L’absorption du fer non héminique est principalement activée par certains acides organiques contenus dans les fruits et légumes (vitamine C, acide citrique, acide malique) ; par la lacto-fermentation ; par la cuisson. Elle est en revanche principalement inhibée par l’excès de calcium (typique des repas français moyens riches en produits laitiers), les tanins, les protéines du jaune et du blanc d’œuf. Les phytates (pain complet, autres céréales complètes, légumineuses), que l’on considérait comme des inhibiteurs, ont en réalité peu d’effet.

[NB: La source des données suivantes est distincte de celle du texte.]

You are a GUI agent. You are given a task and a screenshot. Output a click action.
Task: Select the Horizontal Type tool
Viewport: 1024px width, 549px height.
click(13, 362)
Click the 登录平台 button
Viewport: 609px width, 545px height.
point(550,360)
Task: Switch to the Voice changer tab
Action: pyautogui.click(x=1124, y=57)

Les dangers du fer héminique
L’organisme humain ne peut pas régler l’excrétion du fer, mais seulement l’absorption du fer non héminique : celle du fer héminique est stable. Le fer héminique participe à des réactions d’oxydo-réduction qui produisent des radicaux libres susceptibles de se lier au groupe nytrosile présent dans la viande rouge et la viande transformée, produisant dans les deux cas de puissants carcinogènes. De nombreuses études ont établi un lien direct entre la consommation de fer héminique et le cancer colorectal, de l’estomac et de l’œsophage. Le Fond Mondial pour la Recherche sur le Cancer (WCRF) et l’Institut Américain pour la recherche sur le Cancer (AICR), dans leur dernier rapport (mai 2011), ont mis en évidence la relation étroite entre le fer héminique et le développement du cancer de l’intestin et a recommandé une alimentation végétalienne riche en fibres. Par ailleurs, un taux de ferritine (protéine de stockage du fer) trop élevé dans le sang et un apport trop important de fer par l’alimentation sont corrélés au risque d’attaque cardiaque.
Les besoins en fer
La carence nutritionnelle la plus répandue dans le monde est la carence en fer, mais cela ne concerne pas plus les végétariens ou les végétaliens que la population omnivore. À condition de consommer des aliments complets, l’apport en fer par les végétaux – notamment céréales et légumineuses – est largement suffisant pour couvrir les besoins et ne comporte pas les risques liés à la consommation de fer héminique. Par ailleurs, les bactéries pathogènes ont besoin de fer pour survivre. En cas d’infection bactérienne, le système immunitaire lie le fer à la transferrine, le rendant indisponible pour les bactéries. Un faible taux de fer sérique peut ainsi être signe de la réaction de l’organisme à une infection plutôt que d’une carence.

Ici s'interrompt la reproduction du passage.